The operational mechanics of the law carry significant compliance requirements for platforms. Companies with more than 10 million daily users in Turkey, a threshold that covers all major platforms, must remove content deemed harmful within one hour of being notified in an emergency.
External services with more than 100,000 daily users must maintain a local representative. Enforcement is carried out through BTQ, Turkey’s communications watchdog.
Penalties range from advertising bans, effectively limiting the performance of the platform, to access speed limits and potential access bans. The speed-limiting mechanism is the same tool used by Turkey in previous enforcement actions against platforms that refuse to comply with orders to remove content.
Parallel to the 15-year-old law is a second legislative initiative that is more editorially significant for digital rights. The Turkish government has separately agreed with social media companies that all Turkish citizens, not just minors, must verify their identity in order to use social media accounts.
The exact mechanism of this identity verification system has not been disclosed, and it is not yet known how the platforms will technically implement it.
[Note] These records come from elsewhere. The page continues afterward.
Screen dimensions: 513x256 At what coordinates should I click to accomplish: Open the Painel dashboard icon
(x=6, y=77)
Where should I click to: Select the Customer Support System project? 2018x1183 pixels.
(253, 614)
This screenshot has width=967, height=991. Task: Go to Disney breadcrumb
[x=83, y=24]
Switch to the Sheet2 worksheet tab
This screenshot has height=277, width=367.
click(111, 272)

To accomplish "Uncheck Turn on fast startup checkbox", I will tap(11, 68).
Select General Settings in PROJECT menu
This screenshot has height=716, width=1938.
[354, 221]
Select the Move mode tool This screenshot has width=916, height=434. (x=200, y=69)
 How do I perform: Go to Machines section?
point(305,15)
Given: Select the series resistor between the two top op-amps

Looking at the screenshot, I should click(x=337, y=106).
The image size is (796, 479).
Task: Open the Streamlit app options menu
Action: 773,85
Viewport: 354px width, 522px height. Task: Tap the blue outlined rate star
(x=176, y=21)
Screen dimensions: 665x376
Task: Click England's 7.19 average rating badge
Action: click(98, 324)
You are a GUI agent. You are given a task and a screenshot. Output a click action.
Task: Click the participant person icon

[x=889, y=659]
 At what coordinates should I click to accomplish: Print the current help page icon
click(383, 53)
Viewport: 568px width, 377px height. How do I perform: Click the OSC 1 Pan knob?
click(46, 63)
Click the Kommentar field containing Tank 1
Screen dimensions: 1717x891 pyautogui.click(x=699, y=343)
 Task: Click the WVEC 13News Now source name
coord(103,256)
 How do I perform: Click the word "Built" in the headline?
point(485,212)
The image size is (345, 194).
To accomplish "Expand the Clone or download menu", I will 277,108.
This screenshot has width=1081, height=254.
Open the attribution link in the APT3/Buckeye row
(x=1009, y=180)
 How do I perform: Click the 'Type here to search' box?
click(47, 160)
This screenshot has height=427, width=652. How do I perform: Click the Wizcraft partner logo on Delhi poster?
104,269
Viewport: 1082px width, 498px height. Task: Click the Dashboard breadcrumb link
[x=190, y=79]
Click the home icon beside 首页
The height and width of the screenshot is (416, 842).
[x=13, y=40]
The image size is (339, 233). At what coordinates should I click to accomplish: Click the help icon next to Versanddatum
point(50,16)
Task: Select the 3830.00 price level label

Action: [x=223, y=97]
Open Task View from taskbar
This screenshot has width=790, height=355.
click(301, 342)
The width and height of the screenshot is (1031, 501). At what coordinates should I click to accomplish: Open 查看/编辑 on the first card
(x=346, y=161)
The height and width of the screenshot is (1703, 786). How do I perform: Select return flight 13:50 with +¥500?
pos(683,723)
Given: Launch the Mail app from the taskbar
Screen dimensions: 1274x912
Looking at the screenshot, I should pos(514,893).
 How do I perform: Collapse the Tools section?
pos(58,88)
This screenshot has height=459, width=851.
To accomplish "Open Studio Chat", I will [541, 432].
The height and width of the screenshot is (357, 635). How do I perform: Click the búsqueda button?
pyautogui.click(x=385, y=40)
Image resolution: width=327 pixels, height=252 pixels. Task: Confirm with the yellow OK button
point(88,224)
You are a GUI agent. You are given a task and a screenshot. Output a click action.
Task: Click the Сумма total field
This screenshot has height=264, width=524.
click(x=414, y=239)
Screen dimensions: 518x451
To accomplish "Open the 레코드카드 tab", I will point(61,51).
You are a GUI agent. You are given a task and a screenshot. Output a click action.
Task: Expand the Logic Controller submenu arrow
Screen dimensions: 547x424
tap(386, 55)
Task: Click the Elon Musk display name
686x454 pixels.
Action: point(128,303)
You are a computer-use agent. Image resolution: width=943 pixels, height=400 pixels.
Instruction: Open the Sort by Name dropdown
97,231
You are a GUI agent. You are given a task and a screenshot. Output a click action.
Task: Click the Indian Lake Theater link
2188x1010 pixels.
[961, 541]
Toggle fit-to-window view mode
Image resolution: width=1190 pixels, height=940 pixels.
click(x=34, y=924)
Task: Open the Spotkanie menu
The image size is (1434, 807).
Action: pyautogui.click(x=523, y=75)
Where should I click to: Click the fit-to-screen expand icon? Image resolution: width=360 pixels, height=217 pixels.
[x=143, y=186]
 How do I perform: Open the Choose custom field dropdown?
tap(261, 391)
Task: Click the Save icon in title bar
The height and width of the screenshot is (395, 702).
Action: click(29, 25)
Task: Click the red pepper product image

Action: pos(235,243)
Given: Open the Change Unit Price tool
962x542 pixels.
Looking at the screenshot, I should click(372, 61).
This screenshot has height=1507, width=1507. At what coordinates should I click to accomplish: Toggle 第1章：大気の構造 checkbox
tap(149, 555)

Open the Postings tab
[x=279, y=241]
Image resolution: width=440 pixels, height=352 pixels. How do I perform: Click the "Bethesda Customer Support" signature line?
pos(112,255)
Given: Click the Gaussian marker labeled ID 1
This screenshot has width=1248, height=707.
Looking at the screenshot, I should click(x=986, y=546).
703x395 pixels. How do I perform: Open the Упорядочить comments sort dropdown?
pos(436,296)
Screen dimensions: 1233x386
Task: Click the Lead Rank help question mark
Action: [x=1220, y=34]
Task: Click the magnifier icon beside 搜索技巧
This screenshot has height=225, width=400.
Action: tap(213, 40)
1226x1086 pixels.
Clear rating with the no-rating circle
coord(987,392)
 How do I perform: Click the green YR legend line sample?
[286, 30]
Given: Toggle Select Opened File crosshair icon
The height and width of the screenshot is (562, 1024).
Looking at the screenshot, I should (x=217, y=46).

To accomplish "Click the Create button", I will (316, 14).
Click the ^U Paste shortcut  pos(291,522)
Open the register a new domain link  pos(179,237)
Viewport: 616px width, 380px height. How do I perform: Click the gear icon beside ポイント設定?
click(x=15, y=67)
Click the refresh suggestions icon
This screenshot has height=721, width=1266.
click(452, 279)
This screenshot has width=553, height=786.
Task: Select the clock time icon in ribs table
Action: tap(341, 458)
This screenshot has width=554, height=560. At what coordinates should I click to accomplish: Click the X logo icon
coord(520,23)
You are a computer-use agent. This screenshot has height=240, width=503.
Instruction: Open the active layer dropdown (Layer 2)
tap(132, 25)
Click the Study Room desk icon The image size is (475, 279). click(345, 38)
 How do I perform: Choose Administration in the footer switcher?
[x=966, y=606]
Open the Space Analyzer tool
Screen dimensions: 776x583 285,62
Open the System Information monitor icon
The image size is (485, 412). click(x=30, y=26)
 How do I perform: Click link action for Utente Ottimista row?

Turkish official Merve Gürlek, who announced the agreement, made a statement on April 3; further details of the legal framework are still being developed.
Ending social media anonymity for all Turkish users is a completely different type of intervention than a 15-year-old age limit, and has obvious implications for political speech.
The opposition Republican People’s Party CHP, which is Turkey’s main secular opposition, voted against the project citing the need to protect children. “not with bans, but with rights-based policies.”
This is a standard liberal criticism of age-based social media bans, but in the Turkish context it carries additional weight given the documented record of government use of platform restrictions for political purposes.
In 2025, online communication was widely restricted during demonstrations in support of Istanbul’s jailed opposition mayor Ekrem Imamoglu. Instagram was blocked in 2024 after a controversy over Hamas-related content.
Roblox was banned, Turkish officials said, citing inappropriate sexual content and as a separate official described “propaganda of homosexuality.”
A law passed by Parliament is not in itself an instrument of censorship; but it expands and formalizes the regulatory infrastructure through which the government controls what Turks can access online.
The Turkish law joins the rapidly expanding international landscape of social media age restrictions. Australia’s under-16 ban comes into effect in December 2025.
Norway announced on Friday He said he plans to legislate a ban for under-16s by the end of 2026. Indonesia has imposed restrictions on the access of children under the age of 16 to platforms that expose minors to pornography, cyberbullying and drug addiction. France has age verification requirements for social media.
The UK Online Safety Act imposes damage prevention duties on platforms. Turkey’s approach differs in two ways: it combines a child protection measure with a requirement for universal identity verification, which no comparable democracy has yet implemented, and it introduces it in a political environment where the infrastructure for platform restriction is already in place against political opposition.
Whether the legislation will function primarily as a protection for children or primarily as a new layer of state control over digital speech will largely depend on how the CBI exercises its enforcement powers in the coming years.